Across the city, anti-government protesters stormed a police sports complex on Sunday morning, amid plumes of tear gas, as Yingluck was swept away to safety by security forces.

She was now in a secure location which will remain undisclosed, an aide told Reuters news agency.

Siege of ministries

Al Jazeera’s Wayne Hay, reporting from Bangkok on Sunday, said the dispersal of the Red Shirts may embolden the yellow-shirted opposition protesters.

“The anti-government group plan to take over 10 government facilities, and say today is the day that the government will fall,” he said.

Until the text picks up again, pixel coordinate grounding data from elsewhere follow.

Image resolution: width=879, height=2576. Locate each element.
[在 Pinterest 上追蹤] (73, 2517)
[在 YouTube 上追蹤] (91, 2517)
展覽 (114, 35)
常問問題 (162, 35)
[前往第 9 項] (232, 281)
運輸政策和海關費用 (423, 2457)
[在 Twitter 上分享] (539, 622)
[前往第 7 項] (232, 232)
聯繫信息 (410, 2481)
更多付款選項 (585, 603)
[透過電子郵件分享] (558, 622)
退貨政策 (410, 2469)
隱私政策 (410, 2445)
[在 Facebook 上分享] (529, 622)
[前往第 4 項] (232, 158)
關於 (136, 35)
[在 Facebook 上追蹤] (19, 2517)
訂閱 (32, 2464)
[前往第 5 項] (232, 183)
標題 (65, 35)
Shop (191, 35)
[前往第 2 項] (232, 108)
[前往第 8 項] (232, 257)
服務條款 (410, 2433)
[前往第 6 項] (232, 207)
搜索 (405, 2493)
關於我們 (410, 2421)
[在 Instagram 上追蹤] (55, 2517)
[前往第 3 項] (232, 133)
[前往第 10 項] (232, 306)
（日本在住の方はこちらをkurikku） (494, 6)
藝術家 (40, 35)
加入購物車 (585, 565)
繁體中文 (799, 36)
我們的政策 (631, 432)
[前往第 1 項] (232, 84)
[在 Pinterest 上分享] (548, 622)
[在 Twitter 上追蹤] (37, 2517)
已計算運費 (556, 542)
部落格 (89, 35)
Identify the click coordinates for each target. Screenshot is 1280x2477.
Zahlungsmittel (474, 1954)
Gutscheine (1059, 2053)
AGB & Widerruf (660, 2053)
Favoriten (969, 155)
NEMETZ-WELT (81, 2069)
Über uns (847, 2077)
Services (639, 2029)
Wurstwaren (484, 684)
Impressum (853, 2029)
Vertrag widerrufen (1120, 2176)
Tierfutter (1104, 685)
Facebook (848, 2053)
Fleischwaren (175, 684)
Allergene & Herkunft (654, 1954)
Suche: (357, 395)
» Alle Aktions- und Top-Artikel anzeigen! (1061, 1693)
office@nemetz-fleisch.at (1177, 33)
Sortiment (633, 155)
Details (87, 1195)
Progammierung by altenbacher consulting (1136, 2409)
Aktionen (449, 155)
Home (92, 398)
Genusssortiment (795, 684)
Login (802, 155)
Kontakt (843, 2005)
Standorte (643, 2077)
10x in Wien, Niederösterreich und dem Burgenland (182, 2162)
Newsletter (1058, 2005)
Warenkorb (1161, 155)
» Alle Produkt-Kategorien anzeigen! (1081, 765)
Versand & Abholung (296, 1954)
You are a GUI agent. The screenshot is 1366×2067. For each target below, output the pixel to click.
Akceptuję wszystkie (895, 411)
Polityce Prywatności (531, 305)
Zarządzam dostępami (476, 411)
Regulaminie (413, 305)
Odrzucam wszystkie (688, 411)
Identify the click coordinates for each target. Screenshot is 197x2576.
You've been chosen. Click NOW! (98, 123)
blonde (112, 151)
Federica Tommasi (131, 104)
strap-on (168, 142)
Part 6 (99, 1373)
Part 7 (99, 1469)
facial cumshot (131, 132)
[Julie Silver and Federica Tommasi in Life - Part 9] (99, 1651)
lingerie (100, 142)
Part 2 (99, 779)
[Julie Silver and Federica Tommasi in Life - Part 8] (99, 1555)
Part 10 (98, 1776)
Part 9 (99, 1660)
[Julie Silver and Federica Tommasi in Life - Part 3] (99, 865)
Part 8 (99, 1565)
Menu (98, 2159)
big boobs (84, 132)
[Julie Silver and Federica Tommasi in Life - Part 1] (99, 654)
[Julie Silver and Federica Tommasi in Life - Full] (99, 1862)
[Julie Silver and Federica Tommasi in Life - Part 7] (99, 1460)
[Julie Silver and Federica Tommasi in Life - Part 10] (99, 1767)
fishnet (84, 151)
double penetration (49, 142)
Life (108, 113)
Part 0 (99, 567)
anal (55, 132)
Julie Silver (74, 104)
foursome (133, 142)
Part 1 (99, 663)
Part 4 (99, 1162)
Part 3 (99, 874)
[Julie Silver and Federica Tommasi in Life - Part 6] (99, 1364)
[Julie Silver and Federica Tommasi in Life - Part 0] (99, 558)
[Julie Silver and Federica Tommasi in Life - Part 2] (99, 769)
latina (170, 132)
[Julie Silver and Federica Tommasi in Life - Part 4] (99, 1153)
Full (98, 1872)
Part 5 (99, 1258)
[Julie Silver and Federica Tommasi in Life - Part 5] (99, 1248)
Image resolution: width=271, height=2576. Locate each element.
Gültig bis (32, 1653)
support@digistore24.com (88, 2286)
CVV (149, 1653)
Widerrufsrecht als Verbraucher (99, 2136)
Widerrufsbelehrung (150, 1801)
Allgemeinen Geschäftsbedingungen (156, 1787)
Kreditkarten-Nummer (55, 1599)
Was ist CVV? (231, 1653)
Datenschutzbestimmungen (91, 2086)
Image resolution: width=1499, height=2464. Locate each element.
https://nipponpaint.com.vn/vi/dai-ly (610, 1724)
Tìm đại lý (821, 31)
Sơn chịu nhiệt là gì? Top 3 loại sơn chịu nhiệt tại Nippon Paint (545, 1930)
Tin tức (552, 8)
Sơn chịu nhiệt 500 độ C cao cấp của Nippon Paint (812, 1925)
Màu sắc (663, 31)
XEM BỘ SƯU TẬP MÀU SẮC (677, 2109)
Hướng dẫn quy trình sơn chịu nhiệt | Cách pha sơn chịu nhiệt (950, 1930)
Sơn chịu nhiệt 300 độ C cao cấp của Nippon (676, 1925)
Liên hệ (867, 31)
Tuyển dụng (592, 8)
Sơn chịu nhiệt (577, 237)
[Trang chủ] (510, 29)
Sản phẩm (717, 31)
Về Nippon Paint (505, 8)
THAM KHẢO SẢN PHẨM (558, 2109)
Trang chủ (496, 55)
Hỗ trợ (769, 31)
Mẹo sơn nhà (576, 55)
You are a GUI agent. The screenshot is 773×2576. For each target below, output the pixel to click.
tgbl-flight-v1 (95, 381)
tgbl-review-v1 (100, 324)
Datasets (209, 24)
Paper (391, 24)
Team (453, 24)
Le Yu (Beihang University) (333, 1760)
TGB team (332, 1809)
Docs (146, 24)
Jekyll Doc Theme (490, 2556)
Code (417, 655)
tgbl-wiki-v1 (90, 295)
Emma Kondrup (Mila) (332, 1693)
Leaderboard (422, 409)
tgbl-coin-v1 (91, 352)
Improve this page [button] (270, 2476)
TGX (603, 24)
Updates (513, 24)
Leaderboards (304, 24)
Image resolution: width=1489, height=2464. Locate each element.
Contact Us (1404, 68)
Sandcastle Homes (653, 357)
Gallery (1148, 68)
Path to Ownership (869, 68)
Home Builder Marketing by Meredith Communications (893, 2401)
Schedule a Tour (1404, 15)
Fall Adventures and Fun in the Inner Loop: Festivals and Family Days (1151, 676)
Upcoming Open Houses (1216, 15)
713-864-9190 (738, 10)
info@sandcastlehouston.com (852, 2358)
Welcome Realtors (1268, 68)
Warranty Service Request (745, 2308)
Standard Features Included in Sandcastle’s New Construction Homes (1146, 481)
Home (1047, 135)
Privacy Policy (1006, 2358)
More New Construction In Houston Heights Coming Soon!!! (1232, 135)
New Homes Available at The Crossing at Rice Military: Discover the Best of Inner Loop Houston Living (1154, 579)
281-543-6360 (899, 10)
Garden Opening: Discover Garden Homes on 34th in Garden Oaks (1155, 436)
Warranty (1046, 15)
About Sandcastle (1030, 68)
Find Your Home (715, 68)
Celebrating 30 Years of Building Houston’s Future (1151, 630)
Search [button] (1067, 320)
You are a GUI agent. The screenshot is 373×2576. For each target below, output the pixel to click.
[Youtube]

The protesters have been occupying several government ministries for the past week.

On Sunday morning, they took control of broadcaster Thai PBS, according to reports.

At the Royal Thai Police headquarters, several thousand protesters were blowing whistles and screaming at riot police behind a razor-wire barricade, Al Jazeera Online’s Kennedy said.

“About 20 police officers who cordoned off Rama 1 Road were challenged by some 100 angry demonstrators. ‘Go away slaves. Go away,’ they shouted. Officers retreated across the street, satisfying the crowd, though taunts and jeers continued,” he said.

The demonstrators are seeking to topple Yingluck’s government, which they believe serves the interests of her brother Thaksin Shinawatra, who was toppled as prime minister by a 2006 military coup after being accused of corruption and abuse of power.

Yingluck’s administration had been attempting to push through an amnesty bill, which many here believe would facilitate Thaksin’s return to power.